Tuesday, March 13, 2012

Sleepytime


Earlier today, around 3 o’clock, a sudden strong, almost overpowering urge to sleep came upon me. My eyelids grew heavy and my breathing slowed and shallowed of its own accord, while I struggled to complete the (admittedly boring) Excel project I was working on. The sounds of chatter and officework about me slowly faded and my vision tunneled forward, aimed at the screen but not at the screen. A disembodied hand seemed to clamp down on my brain, massaging the delta waves out of it, and I seriously thought I’d fall asleep in my office. To top it all off, my left pectoral muscle began violently twitching, not unlike what my lower eyelid does when my body deeply craves sleep.

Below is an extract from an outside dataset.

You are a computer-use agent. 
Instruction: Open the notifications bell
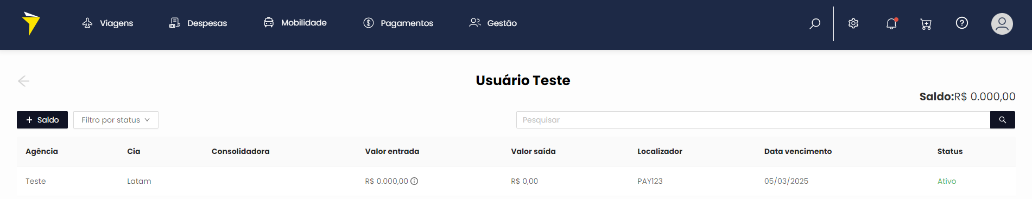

This called for some drastic measure. Unable to get me some cola (for the caffeine, natch) and not being a coffee drinker, my only alternative lay in the jar of dry roasted almonds I keep in a desk drawer. Only a dozen or so left, and I wolfed them all down, one by one, slowly chewing each one to a pulp to absorb all the protein possible. It did help, a bit, but I only really came alive once I got outside into the fresh air and into my rental car for the ride home.

Why?

I did get 7.5 hours sleep both last night and the night before. Both mornings the alarm clock (set to go off with the strings and strains of Wagner’s “Ride of the Valkyries”) had to pull me out of a deep slumber. Seemingly I’m not sleep deprived.

I think I’m partner-deprived. Since Friday I’ve been handling the two little ones by myself. First the wife was sick (flu), then she left to go to her four-day sales conference. Me, I’m not built to raise children. Yes, I like to play with them, and I enjoy teaching them and being around them . . . but I find the whole disciplining thing so very tiresome. Patch is not on board with the whole thing, true; we’re approaching category-5 terrible-threes-storms, which now happen on a frequency of one an hour. Little One is an issue too once or twice a day; petty and petulant as a seven-year-old girl can be at times.

I often say (and may have written here) that as an introvert I need an hour solo time for every hour I’m forced to be in the company of others. With a pair of often unruly little ones, I may have to up that ratio to 2:1. That’s what my gut tells me is responsible for this sudden avalanche of fatigue. Honey – I miss you and need you! Come home quick!